David Ethan Frierson (1818-1896) and his son William Henry (1854-1932) are the family members who are represented chiefly in this collection of forty-one manuscripts and five photographs. The Rev. David Frierson began his “Autobiographical notes” on 1 September 1859 while he was serving Hopewell Presbyterian Church in Marion District. He was the second of eight sons of Daniel and Martha Jane McIntosh Frierson. His father was a ruling elder of the Presbyterian church in Kingstree, and young David joined the church at age eleven at the Brewington camp meeting.
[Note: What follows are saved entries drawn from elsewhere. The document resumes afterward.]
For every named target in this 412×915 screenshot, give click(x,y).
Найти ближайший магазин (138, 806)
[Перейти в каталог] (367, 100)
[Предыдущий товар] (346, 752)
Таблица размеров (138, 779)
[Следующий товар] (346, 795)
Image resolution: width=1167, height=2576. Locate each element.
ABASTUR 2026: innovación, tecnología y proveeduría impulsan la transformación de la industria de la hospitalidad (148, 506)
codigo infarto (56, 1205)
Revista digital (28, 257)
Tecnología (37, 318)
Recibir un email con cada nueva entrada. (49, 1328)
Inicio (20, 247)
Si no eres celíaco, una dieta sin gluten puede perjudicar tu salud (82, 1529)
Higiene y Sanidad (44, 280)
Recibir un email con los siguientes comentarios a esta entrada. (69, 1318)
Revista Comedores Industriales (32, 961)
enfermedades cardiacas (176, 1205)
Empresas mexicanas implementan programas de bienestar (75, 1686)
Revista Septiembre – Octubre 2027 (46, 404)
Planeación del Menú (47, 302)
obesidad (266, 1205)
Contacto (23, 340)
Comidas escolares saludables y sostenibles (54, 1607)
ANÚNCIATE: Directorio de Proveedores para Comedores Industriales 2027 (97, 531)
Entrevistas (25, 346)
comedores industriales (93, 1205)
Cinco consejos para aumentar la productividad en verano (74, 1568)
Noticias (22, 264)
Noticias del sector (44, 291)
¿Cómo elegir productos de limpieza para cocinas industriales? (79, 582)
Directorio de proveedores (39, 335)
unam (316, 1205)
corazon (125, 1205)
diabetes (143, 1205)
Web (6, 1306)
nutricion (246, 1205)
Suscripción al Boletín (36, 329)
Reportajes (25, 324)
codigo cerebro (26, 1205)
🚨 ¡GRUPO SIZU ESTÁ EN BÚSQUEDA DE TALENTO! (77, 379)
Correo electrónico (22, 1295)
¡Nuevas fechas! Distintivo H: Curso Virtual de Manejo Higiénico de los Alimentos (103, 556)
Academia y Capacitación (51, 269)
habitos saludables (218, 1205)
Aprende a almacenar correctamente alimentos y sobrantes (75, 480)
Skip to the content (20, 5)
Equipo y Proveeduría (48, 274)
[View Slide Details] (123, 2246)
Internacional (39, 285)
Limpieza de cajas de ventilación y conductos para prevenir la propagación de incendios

He recalled that when questioned by the session, “I remember shedding tears....I approached the Lord’s table for the first time with a vague feeling of solemnity but without any distinct knowledge of myself or of my new position.”
Frierson achieved second distinction in his South Carolina College class of 1839 and moved on to the Columbia Theological Seminary which he left in 1841 on account of his health. Licensed by the Harmony Presbytery at Bishopville in October 1841, Frierson was sent as a domestic missionary to Marion, Little Pee Dee, and Reedy Creek churches. In November 1842 he married Rebecca Ellen Crosland of Bennettsville.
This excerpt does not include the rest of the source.